According to Dr Spetzler, this methodology “gives you the ability to measure millions of things simultaneously. […] It gave us a way to begin to understand what is driving clinical phenotypes.”

This novel approach is called the adaptive dynamic artificial poly-ligand targeting (ADAPT) system, in which multiple rounds of ssODN, or aptamer, library enrichment occur against biological samples. In one of the studies, the sample consisted of exomes harvested from patient plasma, whereas the second study used tumor tissue samples. The enrichment separates and enhances the levels of molecules characteristic of that biological sample, which may differ between 2 sets of samples, such as those of healthy participants vs those of patients with cancer.

Predicting Response to Trastuzumab

The study published in Nature Communications demonstrated the proof-of-concept that the ADAPT system could be used to develop a sensitive assay to help predict therapeutic response.2 “HER2 and trastuzumab is a nice example because it’s well-understood and has been studied for so long,” Dr Spetzler said. 

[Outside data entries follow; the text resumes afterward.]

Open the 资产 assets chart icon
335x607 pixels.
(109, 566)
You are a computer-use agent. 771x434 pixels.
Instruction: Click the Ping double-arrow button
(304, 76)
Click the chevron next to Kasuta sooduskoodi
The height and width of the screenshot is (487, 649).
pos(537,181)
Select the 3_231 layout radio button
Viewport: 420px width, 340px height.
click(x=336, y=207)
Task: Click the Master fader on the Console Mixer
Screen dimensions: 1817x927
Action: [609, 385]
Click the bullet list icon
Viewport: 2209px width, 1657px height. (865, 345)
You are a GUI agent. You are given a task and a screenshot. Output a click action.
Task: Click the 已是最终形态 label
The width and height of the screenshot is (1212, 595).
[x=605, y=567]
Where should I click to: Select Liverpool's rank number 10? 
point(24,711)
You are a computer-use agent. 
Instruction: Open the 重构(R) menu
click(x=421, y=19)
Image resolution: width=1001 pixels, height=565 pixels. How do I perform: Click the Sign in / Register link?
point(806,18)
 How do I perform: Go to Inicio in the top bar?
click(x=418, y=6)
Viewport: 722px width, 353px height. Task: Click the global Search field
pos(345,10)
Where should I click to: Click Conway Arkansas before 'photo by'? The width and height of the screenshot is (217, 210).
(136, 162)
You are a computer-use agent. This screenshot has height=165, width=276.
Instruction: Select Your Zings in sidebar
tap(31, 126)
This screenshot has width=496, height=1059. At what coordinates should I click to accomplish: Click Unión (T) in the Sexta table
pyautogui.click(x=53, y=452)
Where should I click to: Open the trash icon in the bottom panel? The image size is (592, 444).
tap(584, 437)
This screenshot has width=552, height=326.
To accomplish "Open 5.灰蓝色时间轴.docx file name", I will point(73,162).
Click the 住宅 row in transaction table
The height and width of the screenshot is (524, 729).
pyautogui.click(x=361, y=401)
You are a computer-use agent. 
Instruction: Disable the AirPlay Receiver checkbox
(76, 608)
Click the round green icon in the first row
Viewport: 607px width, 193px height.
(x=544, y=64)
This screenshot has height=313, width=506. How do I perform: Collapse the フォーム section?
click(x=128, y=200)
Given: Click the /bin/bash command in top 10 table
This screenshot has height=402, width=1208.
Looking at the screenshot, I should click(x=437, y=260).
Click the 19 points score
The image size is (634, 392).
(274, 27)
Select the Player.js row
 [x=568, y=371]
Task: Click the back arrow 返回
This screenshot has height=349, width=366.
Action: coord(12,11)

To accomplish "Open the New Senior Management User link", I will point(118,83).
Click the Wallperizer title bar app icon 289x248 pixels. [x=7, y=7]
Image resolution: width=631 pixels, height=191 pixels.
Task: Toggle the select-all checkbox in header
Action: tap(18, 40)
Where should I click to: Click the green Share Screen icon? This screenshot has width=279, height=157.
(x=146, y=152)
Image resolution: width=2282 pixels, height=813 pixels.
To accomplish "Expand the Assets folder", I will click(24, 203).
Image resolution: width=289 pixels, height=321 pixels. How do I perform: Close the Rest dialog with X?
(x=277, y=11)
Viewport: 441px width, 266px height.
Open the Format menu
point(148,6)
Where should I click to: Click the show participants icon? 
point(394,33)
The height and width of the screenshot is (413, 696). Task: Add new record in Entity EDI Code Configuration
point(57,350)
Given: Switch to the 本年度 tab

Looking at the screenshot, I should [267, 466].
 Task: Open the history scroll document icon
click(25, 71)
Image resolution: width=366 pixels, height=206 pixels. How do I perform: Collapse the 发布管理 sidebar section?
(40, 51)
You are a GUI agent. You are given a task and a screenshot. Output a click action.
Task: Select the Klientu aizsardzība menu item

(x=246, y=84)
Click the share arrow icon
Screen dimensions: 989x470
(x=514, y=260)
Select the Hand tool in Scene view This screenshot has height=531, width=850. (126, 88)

Though trastuzumab and other HER2-targeted agents are the standard of care for patients with HER2-positive breast cancer, about 38% to 50% of patients with HER2-positive disease do not respond to trastuzumab. According to Dr Spetzler, “that is because downstream of that receptor there is attenuation of the signal, which means that HER2 is not really the driver. If you can identify that the downstream signaling is not amplified, then you would know which HER2-positive patient is not going have clinical benefit.”